When a defendant is found not guilty by reason of insanity it does not mean he necessarily goes free. States often have requirements for treatment or institutionalization after such a finding. And some states require, at a minimum, confinement in a treatment institution or facility for the length of time the person would have received if convicted—so a defendant may end up spending more time confined than if he did not raise such a defense.
The law regarding the availability, definitions, and nature of the insanity defense vary from state to state, and are usually located in a state’s statutes.
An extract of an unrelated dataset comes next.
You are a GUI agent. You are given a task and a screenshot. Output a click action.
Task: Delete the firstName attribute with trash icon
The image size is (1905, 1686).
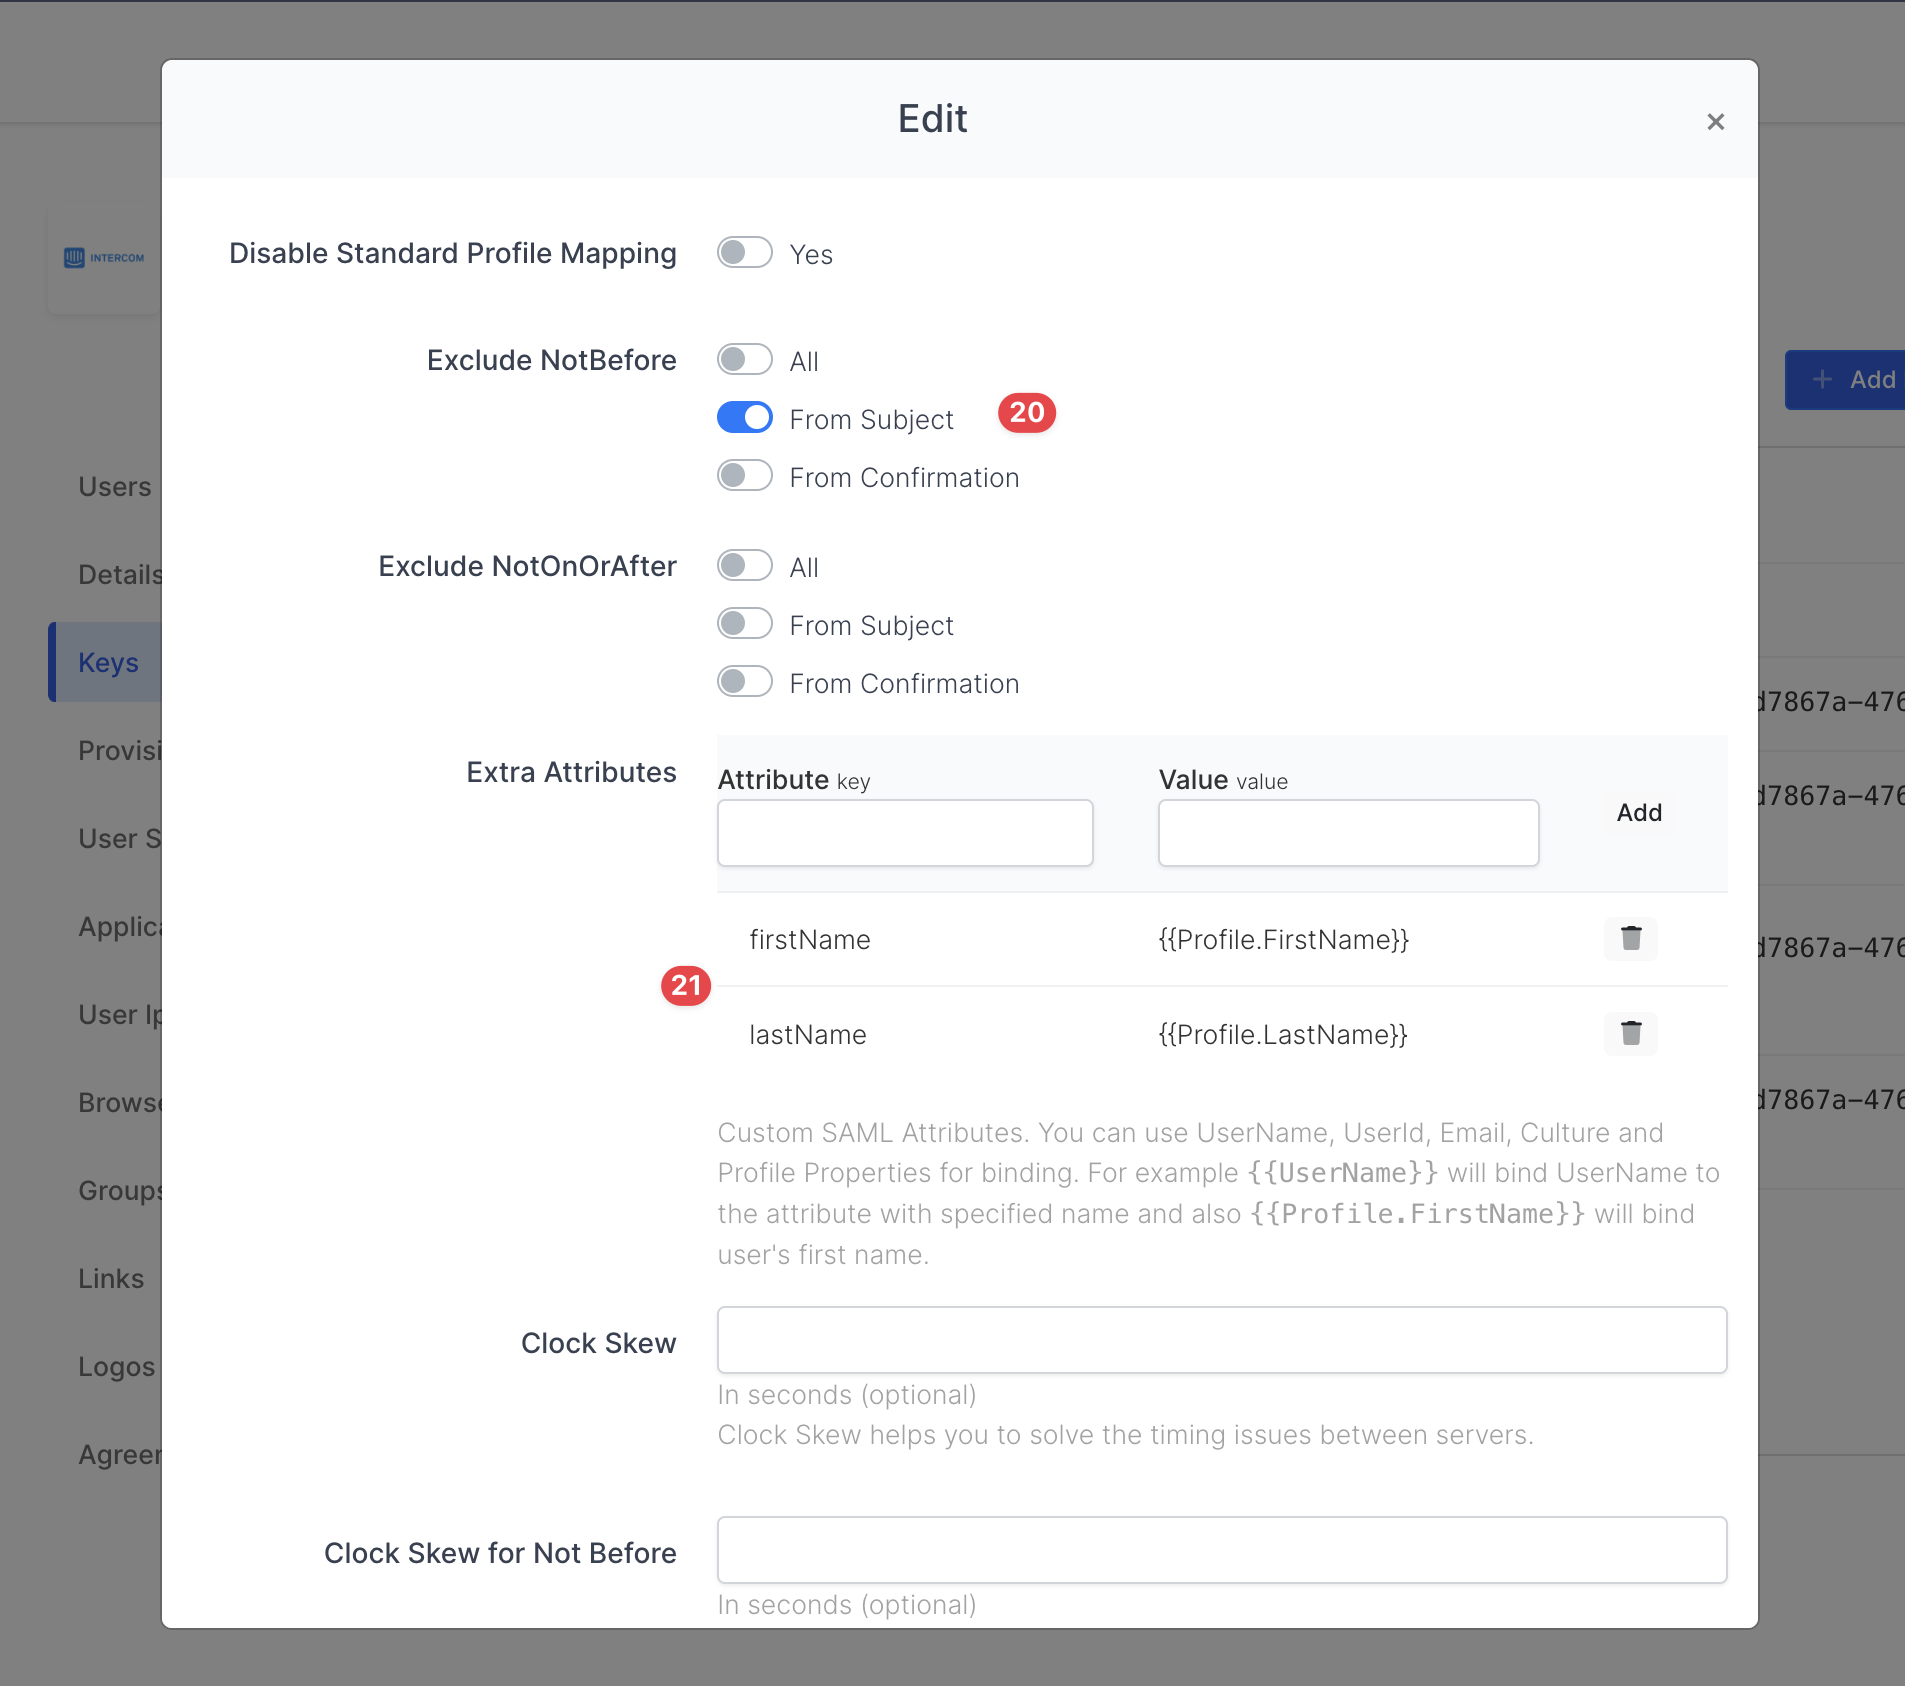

In West Virginia, the insanity defense is recognized and allows a defendant to assert that they were not culpable for their criminal actions due to mental illness. The state follows a version of the M'Naghten rule, which requires the defendant to demonstrate that, at the time of the crime, they either did not understand the nature and quality of their actions or did not understand that their actions were wrong due to a mental defect or illness. This is consistent with the federal standard under 18 U.S.C. §17, which also provides for an insanity defense when the defendant was unable to appreciate the nature and quality or the wrongfulness of their acts. If a defendant in West Virginia is found not guilty by reason of insanity, they are not automatically released. Instead, they may be required to undergo treatment or be institutionalized. The state may impose confinement in a treatment institution for a duration equivalent to the prison sentence the defendant would have received if convicted. The specifics of the insanity defense, including the process for asserting it and the consequences of a successful defense, are detailed in West Virginia's state statutes.